Friday, August 4, 2017

The Period Leave Debate

So as I start typing this blog, my mind is going -
Do you really want to type this out? What will "aunty" say?

Well I've disappointed many aunties in my life, so no harm done I say :D

The case: There have been many discussions going round on social media about a period leave policy which basically states that a woman can optionally take a day off on the first day of her period.

For: First of all, it's nice that nobody is sweeping discussions around menstruation under the carpet and talking openly. Secondly, for many women, the first day of the period is notoriously uncomfortable. It is nice to give them a dignified holiday, rather than forcing them to take a sick leave. This is because you are acknowledging that the woman is healthy and that it is her time of maintenance.

Against: Women have fought to fight in armies. They have come a long way in their fight to equality. Why should they need some frilly privileges about an obscure discomfort that happens so rarely? Doesn't it make a woman appear weaker in comparison to a man? It is already hard for a woman to get a job - she is judged whether she is married, pregnant, will have children, has small children. Why do we need to add a corporate HR approved reason?

I am for the leave policy. Even if I were to rationally put aside the fact that I would be a beneficiary, I find it to be a good idea. There are two categories of reasons why people oppose it - one is the fear of losing opportunities and the second is ignorance.

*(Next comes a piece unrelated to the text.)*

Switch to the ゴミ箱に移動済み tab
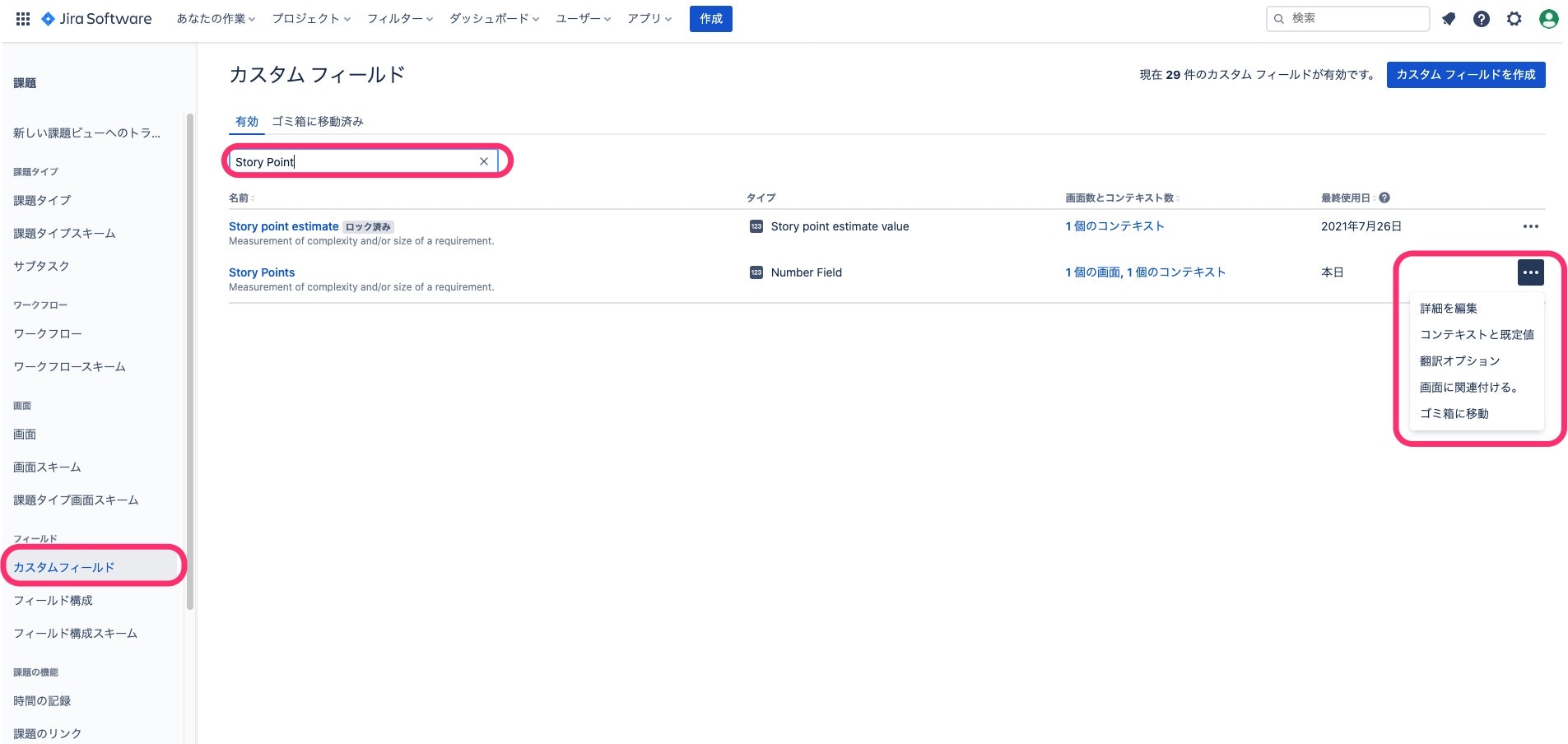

As mentioned, a woman gets into the workforce after a lot of preconceived notions that may be acted upon. So rest assured, that the woman who stays will be an ambitious one - an asset to the company. The leave will be optional - she would not leave a meeting for this. But on a lean day, she may prefer the rest. 12 days a year is 24 half days. For all you know, women might be using their sick days for this alone. Hence, as an astute company looking for pure talent will not lose out. In fact, by letting your ladies have the option of resting, they would be much more efficient the remaining days.

Ignorance is that many people do not know how debilitating it is for a large chunk of women. As it is considered shameful to talk about periods, talking about pain is a bigger taboo. It is supposed to be hidden, non-existent - so how will anyone - even other women - know what some healthy women suffer during their periods?

At the bare implementation level, I really don't care if this policy comes through or not. In terms of benefits, I might as well use my sick leave. I've met women who bring their baby to a meeting and everyone agrees because they are indispensable. I believe men and women are different but men and women are equal. Both of them perform tasks differently - there is no right or wrong way. There are countless number of women who have broken the glass ceiling. This policy is not going to make a difference. But it is encouraging to note that people are talking about this vocally.

I do not think this provision makes a woman appear weak. For the well trained mind - a day of rest during a period gives time for a woman to re-equip herself. Don't you think we ought to give her that choice considering it is but a small down time for a system that is responsible for significantly perpetuating the human race?